An in vitro evaluation of the degree of pulp tissue dissolution through different root canal irrigation protocols.

AIM: The aim of this study is to evaluate in vitro, using artificial lateral canals, the rate of dissolution of the pulp tissue through different protocols of canal irrigation.
MATERIALS AND METHODS: One hundred artificial canals provided with lateral canals have been used. Each lateral canal was filled with pulp tissue and calibrated to 0.002 mg. All canals were irrigated using five different protocols. Five groups have been used for the experiment: Group A, distilled water (control); Group B, preheated NaOCl; Group C, NaOCl heated inside the canal; Group D, NaOCl ultrasonically activated; and Group E, NaOCl heated inside the canal with ultrasonic activation. All samples were weighed through professional microbalance in three different phases: before insertion of the pulp tissue into the lateral canal, after insertion of the pulp tissue and, finally, after different protocols of irrigation. A statistical analysis with Kruskal-Wallis test and Mann-Whitney test was performed.
RESULTS: The partial dissolution of the pulp tissue inside the artificial lateral canal occurs only using the protocol with NaOCl heated inside the canal with ultrasonic activation. Other irrigation protocols are not able to dissolve the pulp tissue. DISCUSSION AND
CONCLUSIONS: The main objective of endodontic therapy is the removal of damaged tissues and bacteria. Modern literature highlights that it is impossible to remove all the pulp tissues and bacteria from the whole endodontic space. Hence, to achieve excellence and get positive results in the short and long term, it is necessary to use techniques and technologies that may increase the degree of root canal detersion.

INTRODUCTION

The goal of root canal treatment consists of the complete removal of all the damaged tissues and bacteria and their toxins, from the complex radicular system.[1] The endodontic space should not be considered in a single dimension, the main canal, but it must be considered as a complex of structures and ramifications on three dimensions [Figures 1 and 2].[23]

Figure 1

First lower premolar root apex. The complexity of the endodontic space is shown

Figure 2

Mandibular central incisor root apex. At high magnification (×150), the presence of a double loop with connections between them is shown

In addition to the main canal, there are several configurations organized to complete it: lateral canals, loops, isthmus, delta, and ramifications. Lateral canals could be of different sizes and leave from the main canal at different heights. The loops are small extensions that are detached from the main canal and then reconnected to the same.[4] The isthmuses are the connections between the two main canals. The apical delta is a doubling of the main canal at the level of the apical third. The ramifications are microscopic extensions of the main canal and they can be positioned at any height. This complexity, sometimes, may be inside the main canal.[56]

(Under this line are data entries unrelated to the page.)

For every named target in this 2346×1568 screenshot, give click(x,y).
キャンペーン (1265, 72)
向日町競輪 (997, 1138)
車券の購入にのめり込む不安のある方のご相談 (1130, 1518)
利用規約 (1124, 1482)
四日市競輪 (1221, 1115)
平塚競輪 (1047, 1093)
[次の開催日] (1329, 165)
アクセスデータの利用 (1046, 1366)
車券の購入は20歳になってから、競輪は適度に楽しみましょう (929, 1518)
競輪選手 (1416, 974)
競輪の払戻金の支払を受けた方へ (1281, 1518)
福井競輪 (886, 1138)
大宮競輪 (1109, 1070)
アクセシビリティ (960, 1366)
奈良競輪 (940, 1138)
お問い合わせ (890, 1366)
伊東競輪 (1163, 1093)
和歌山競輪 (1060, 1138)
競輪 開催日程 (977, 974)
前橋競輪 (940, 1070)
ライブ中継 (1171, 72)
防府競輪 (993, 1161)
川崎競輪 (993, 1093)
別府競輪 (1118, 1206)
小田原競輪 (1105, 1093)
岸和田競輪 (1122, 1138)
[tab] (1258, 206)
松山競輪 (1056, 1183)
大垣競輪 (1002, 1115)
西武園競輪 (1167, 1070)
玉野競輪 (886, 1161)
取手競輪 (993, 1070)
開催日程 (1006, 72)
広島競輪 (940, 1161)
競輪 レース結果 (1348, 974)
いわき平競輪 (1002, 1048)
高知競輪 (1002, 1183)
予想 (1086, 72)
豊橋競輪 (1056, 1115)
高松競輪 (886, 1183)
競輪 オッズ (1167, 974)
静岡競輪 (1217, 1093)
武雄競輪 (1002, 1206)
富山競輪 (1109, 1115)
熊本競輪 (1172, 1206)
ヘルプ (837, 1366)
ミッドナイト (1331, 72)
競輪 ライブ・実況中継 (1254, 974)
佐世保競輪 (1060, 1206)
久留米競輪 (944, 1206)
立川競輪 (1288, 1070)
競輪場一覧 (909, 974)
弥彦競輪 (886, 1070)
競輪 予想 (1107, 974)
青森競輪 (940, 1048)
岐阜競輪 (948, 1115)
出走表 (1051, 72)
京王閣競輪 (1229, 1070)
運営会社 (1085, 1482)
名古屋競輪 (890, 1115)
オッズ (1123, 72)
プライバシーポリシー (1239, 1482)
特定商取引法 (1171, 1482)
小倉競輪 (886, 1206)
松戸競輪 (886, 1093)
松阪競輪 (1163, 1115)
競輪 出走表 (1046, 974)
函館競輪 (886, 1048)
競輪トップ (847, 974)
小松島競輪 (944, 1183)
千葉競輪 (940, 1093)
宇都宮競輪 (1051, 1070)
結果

These spaces, well known in the literature, cannot be reached by common manual and rotary files. During the step of mechanical shaping, some of these anatomies are removed, but the remaining hidden areas remain untouched, so residual biofilms can accumulate and act as a potential source of infection leading to treatment failure. In addition to these endodontic anatomies, another challenge in the root canal cleaning are the dentinal tubules, microscopic structures easily inhabitant by bacteria.[78]

Following chemomechanical preparation, a smear layer 1–2-mm-thick is formed and it covers the walls of the root canal. It consists of inorganic dentin debris and organic substances containing fragments of odontoblastic processes, microorganisms, their byproducts, and necrotic pulp tissues.[9] This smear layer is responsible for harboring remnants of necrotic pulp tissues along with biofilms.[1011]

In addition, the smear layer could inhibit penetration of the root canal irrigation solutions and medicaments into dentinal tubules. Moreover, it has been betokened that abstraction of the smear layer may increase the bond strength of filling material to canal walls.[12]

Finally, during endodontic treatments, inside the root canal, gaseous blocks could be formed, defined vapor lock, which can compromise the detersion phase, if not removed. This can occur because these gaseous blocks can prevent the contact of irrigating with tissues and/or bacteria.[913]

The irrigation of the root canal is an essential procedure in the endodontic treatment for the abstraction of the smear layer. Currently, the alternate utilization of sodium hypochlorite and ethylenediaminetetraacetic acid (EDTA) irrigants is recommended to abstract both the inorganic and organic components of the smear layer.

The action mechanism of sodium hypochlorite is well known and well-known are its antibacterial action characteristics and dissolution of vital and necrotic organic tissues, although its action is reduced on vital tissues.[814]

The traditional irrigation, with a simple or endodontic needle, does not allow irrigant to reach the three-dimensional anatomy. Through activation, on the other hand, the irrigants are able to flow in the different lateral anatomies [Figure 3].[23]

Figure 3

Lower incisor irrigated with radiopaque solution. (a) Irrigation with traditional needle with diameter of 0.70 mm; (b and c) irrigation with endodontic needle with diameter of 0.30 mm; (d) irrigation with endodontic needle and ultrasonic activation

There are several techniques of irrigant activation, the most commonly used techniques are the subsonic sonic and ultrasonic activation, and preheating of the irrigant at 50°C. Recently, an improved technique to activate and maximize the characteristics of sodium hypochlorite has been proposed, the controlled heating technique, directly inside the root canal.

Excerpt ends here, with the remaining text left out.